彼自身だってすでに死体で、もう、だいぶ、普通の生き物らしい色々が抜け落ちているのは自覚できていた。
壊れた体は『カミサマ』により補完される。
けれどもう長い――長いかどうかさえ、確信が持てない――時間が経った。もとの自分と今の自分は、たとえ同じ見た目だったとしても、体を構成する材料がまるで違う。
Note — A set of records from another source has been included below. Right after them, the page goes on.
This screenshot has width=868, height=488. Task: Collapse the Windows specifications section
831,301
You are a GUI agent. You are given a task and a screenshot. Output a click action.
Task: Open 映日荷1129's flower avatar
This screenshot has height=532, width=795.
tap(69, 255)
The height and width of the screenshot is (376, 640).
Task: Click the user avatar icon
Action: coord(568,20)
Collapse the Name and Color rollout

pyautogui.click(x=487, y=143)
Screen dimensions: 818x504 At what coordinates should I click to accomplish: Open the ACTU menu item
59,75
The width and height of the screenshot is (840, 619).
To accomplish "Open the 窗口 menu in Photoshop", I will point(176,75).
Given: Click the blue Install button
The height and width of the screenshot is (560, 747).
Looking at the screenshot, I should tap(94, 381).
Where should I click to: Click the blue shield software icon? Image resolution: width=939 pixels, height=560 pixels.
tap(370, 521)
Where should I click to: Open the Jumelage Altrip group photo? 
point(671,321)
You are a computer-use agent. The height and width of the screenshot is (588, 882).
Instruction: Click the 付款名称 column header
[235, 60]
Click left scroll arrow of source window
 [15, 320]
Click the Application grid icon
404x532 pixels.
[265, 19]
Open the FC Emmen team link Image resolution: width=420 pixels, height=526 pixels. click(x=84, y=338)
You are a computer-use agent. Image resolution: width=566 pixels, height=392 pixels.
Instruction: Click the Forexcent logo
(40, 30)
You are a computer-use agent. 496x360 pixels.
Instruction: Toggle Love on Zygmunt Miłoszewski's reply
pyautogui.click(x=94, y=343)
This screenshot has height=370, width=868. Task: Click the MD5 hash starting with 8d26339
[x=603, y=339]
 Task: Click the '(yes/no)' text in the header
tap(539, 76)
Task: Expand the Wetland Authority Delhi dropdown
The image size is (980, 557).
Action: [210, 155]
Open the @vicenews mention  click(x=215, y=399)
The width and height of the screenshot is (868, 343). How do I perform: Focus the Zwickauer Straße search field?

現地人の村人たちが、彼を『化け物』と認識したその時――
異世界人と自分、どちらを頼るか、彼は判断がつかなかった。
ようするにリスクヘッジ。
彼はとっくに、現地人さえ自分に理解を示してくれる存在には思えなくなっていて、自分が死体であることが知れれば、敵に回ることさえありうるだろうと想定していた。
目的を達成するまでは、避けられるリスクは避けたい。
なぜならば、敵は異世界人。
それも、特別『ずるい』力を持った者。
アーサー。
今ならわかる。『ループ系』の能力者。
おそらくそのループ期間は七日。
死ぬたび、あるいは『間違える』たび、永遠に七日間を繰り返す『ずる』の持ち主。
……遠くに見えるビル群を見上げる。
境界都市。
そこにあるもっとも高い建物に、どうやらアーサーはいるらしい。
無二たるその能力は、異世界人の中でさえ彼をトップに引き上げたのだ。
「……」
それでも――もうすぐ、届く。
七日ではどうにもならないところまで追い詰めて、殺してあげなければいけない。
どれほどループを繰り返そうとも、『死』以外の未来がないぐらいまで、生き残る選択肢をつぶさなければいけない。
……昔日の夕暮れがよみがえる。
その光は時が経つにつれまばゆくなっていくばかりで、記憶はどんどん陰っている。
どういう契約だったか。
なにを望んで、カミを手に入れたのか。
――解。
――あなたは夢を叶えたいと神に願った。
――神はそのために、あなたの力となりましょう。
――我々は、もはや混ざり合った一つの存在。
――私が神ならば、あなたも神に他ならぬのです。
――この世界を異世界人の手から守る、守護神なのです。
「……まあ、そういうことでいいや」
アーサーに会うまでは、余計なことを考えるのも面倒だ。
今はまだまばゆい昔日の光。
目を逸らすように闇へ視線を向ける。
異世界人のかかわらぬ原初の闇へ向けて歩き出す。
着実な一歩。
具体性のない夢にすがってつらい毎日を生きていたころとは違う、地に足の着いた歩み。
……だからこの確信は、幻ではなく。
もう少し――もう少しで、殺してやれる。
そうしたらまた、三人で仲良く、夢を語ろう。